Teaching Neuro Images : Basal ganglia involvement in facio-brachial dystonic seizures associated with LGI1 antibodies

Abstract

A 30-year-old man developed right faciobrachial dystonic seizures (FBDS).1 Ictal and interictal EEGs were normal. CSF analysis was unremarkable. Brain MRI revealed a gadolinium-enhancing lesion involving the left caudate and globus pallidus (figure 1). Leucine-rich glioma inactivated protein 1 (LGI1) antibodies were detected in the serum. Total-body CT scan revealed no malignancies. The patient underwent 5 cycles of plasmapheresis followed by long-term steroid therapy with complete benefit. A brain MRI performed after 5 months showed reduction of contrast enhancement (figure 2).

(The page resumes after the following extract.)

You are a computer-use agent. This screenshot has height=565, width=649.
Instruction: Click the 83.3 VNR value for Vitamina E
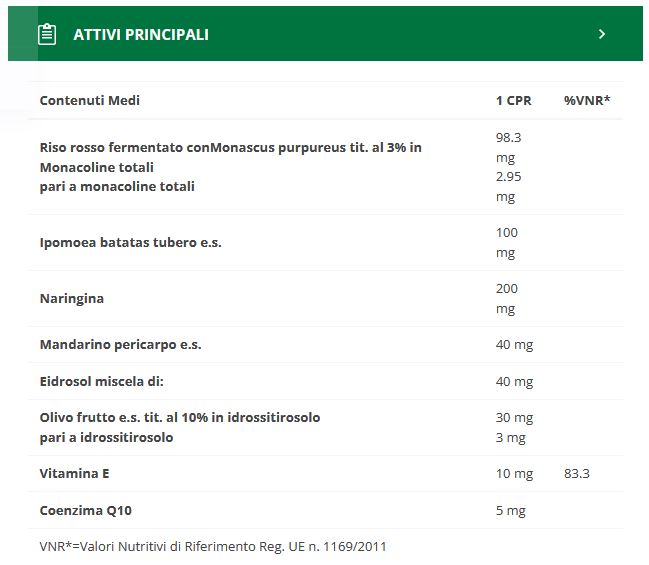pyautogui.click(x=577, y=473)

LGI1, a secreted protein complexed with voltage-gated potassium channels, is highly expressed in the neocortex and hippocampus.2 LGI1 mutations have been described in patients with autosomal dominant partial epilepsy with auditory features (ADPEAF). Our patient had no clinical features of ADPEAF. Whether FBDS can be classified as epilepsy or dystonia is a matter of debate.3 The involvement of basal ganglia described in our patient can be relevant to the ongoing debate.